## What needs to be done
Go to the line holding "Given: Click the" in the data below. Return it and each line after it through the last, exactly, and skip the pictures.

## Supplied records
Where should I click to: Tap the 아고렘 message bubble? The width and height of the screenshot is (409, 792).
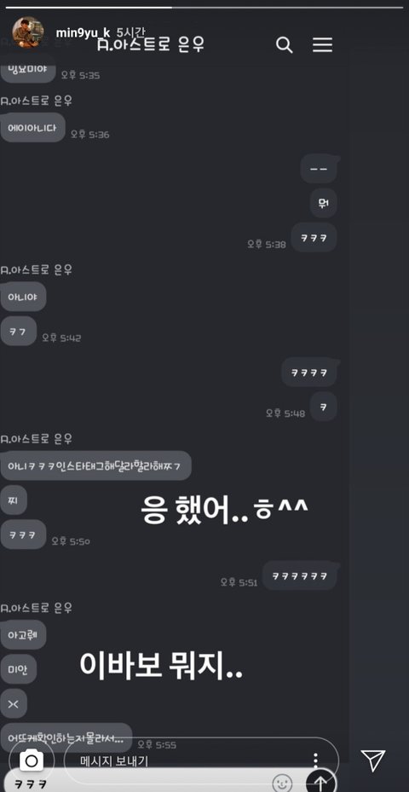[x=23, y=634]
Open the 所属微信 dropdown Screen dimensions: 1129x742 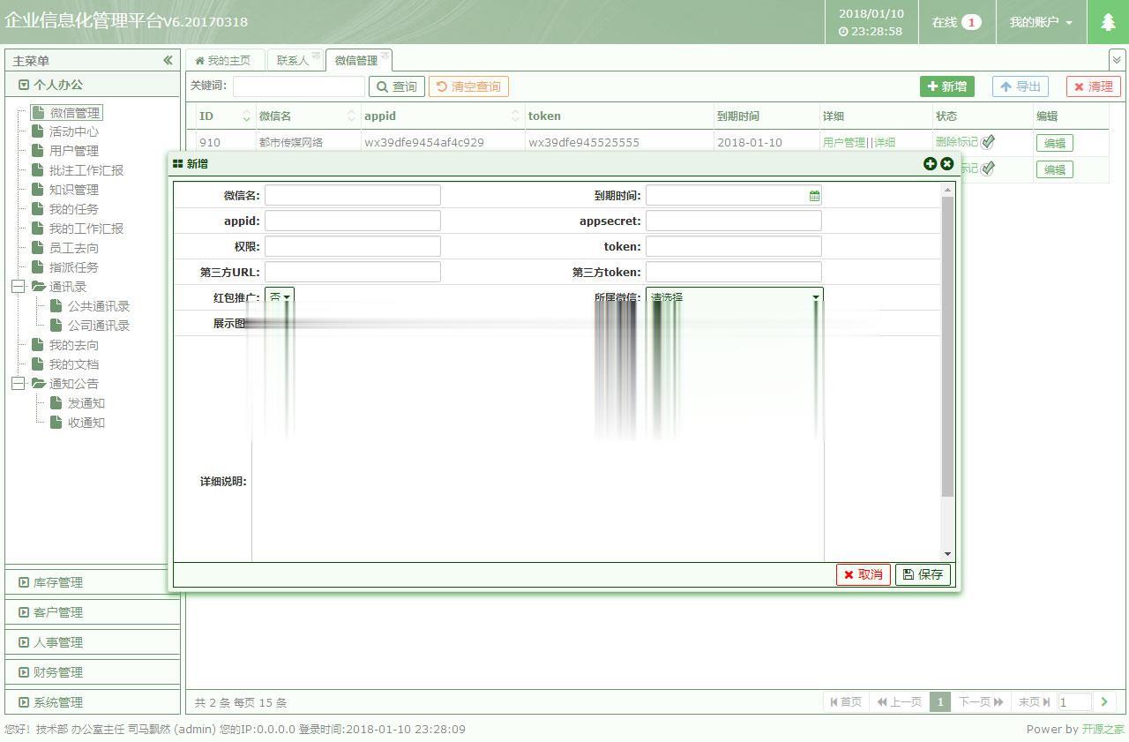(734, 297)
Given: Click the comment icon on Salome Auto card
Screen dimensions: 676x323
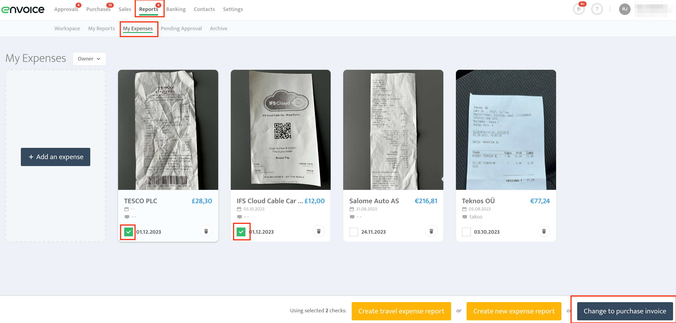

## Reply to the exercise
Given: Click the comment icon on Salome Auto card
Screen dimensions: 676x323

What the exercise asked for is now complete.